··· Recorded information
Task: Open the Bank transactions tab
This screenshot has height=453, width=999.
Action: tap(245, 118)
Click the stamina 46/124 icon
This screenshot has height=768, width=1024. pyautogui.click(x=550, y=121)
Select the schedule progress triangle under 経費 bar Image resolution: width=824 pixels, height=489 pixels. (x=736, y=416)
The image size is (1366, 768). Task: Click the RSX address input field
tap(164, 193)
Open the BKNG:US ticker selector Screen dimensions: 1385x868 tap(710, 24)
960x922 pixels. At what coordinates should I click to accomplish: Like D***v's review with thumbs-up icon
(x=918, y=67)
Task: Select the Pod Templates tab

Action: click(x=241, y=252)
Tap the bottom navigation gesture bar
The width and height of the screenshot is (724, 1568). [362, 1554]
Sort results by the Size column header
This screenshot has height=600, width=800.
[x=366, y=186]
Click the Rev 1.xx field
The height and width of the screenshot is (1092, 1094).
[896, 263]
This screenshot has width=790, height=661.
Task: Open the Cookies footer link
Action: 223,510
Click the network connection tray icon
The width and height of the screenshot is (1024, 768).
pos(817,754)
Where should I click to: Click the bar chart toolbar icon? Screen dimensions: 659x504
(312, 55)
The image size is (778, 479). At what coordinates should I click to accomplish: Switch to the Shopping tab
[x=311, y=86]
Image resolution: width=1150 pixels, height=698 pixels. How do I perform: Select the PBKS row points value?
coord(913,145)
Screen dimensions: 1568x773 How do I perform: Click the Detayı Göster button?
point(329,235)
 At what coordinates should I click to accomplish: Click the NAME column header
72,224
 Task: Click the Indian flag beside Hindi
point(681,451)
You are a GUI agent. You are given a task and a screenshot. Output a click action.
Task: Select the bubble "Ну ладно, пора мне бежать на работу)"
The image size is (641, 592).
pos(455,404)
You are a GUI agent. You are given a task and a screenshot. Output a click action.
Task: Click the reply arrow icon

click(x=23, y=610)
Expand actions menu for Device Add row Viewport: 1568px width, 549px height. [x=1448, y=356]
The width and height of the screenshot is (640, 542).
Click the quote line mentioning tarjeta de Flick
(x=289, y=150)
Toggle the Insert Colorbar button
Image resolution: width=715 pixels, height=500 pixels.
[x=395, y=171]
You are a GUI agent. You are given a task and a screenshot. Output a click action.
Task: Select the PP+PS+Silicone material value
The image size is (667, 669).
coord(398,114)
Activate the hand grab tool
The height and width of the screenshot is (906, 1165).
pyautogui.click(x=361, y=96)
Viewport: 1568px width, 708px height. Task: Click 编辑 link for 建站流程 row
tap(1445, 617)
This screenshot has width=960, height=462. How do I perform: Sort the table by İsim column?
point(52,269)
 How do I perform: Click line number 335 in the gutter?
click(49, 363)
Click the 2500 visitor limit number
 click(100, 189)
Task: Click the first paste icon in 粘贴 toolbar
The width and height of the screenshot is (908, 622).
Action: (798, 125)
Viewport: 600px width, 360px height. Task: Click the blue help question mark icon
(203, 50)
······
- **The problem**: Write out the entries above word for word.

- **Result below**:
Task: Open the Bank transactions tab
This screenshot has height=453, width=999.
Action: tap(245, 118)
Click the stamina 46/124 icon
This screenshot has height=768, width=1024. pyautogui.click(x=550, y=121)
Select the schedule progress triangle under 経費 bar Image resolution: width=824 pixels, height=489 pixels. (x=736, y=416)
The image size is (1366, 768). Task: Click the RSX address input field
tap(164, 193)
Open the BKNG:US ticker selector Screen dimensions: 1385x868 tap(710, 24)
960x922 pixels. At what coordinates should I click to accomplish: Like D***v's review with thumbs-up icon
(x=918, y=67)
Task: Select the Pod Templates tab

Action: click(x=241, y=252)
Tap the bottom navigation gesture bar
The width and height of the screenshot is (724, 1568). [362, 1554]
Sort results by the Size column header
This screenshot has height=600, width=800.
[x=366, y=186]
Click the Rev 1.xx field
The height and width of the screenshot is (1092, 1094).
[896, 263]
This screenshot has width=790, height=661.
Task: Open the Cookies footer link
Action: 223,510
Click the network connection tray icon
The width and height of the screenshot is (1024, 768).
pos(817,754)
Where should I click to: Click the bar chart toolbar icon? Screen dimensions: 659x504
(312, 55)
The image size is (778, 479). At what coordinates should I click to accomplish: Switch to the Shopping tab
[x=311, y=86]
Image resolution: width=1150 pixels, height=698 pixels. How do I perform: Select the PBKS row points value?
coord(913,145)
Screen dimensions: 1568x773 How do I perform: Click the Detayı Göster button?
point(329,235)
 At what coordinates should I click to accomplish: Click the NAME column header
72,224
 Task: Click the Indian flag beside Hindi
point(681,451)
You are a GUI agent. You are given a task and a screenshot. Output a click action.
Task: Select the bubble "Ну ладно, пора мне бежать на работу)"
The image size is (641, 592).
pos(455,404)
You are a GUI agent. You are given a task and a screenshot. Output a click action.
Task: Click the reply arrow icon

click(x=23, y=610)
Expand actions menu for Device Add row Viewport: 1568px width, 549px height. [x=1448, y=356]
The width and height of the screenshot is (640, 542).
Click the quote line mentioning tarjeta de Flick
(x=289, y=150)
Toggle the Insert Colorbar button
Image resolution: width=715 pixels, height=500 pixels.
[x=395, y=171]
You are a GUI agent. You are given a task and a screenshot. Output a click action.
Task: Select the PP+PS+Silicone material value
The image size is (667, 669).
coord(398,114)
Activate the hand grab tool
The height and width of the screenshot is (906, 1165).
pyautogui.click(x=361, y=96)
Viewport: 1568px width, 708px height. Task: Click 编辑 link for 建站流程 row
tap(1445, 617)
This screenshot has width=960, height=462. How do I perform: Sort the table by İsim column?
point(52,269)
 How do I perform: Click line number 335 in the gutter?
click(49, 363)
Click the 2500 visitor limit number
 click(100, 189)
Task: Click the first paste icon in 粘贴 toolbar
The width and height of the screenshot is (908, 622).
Action: (798, 125)
Viewport: 600px width, 360px height. Task: Click the blue help question mark icon
(203, 50)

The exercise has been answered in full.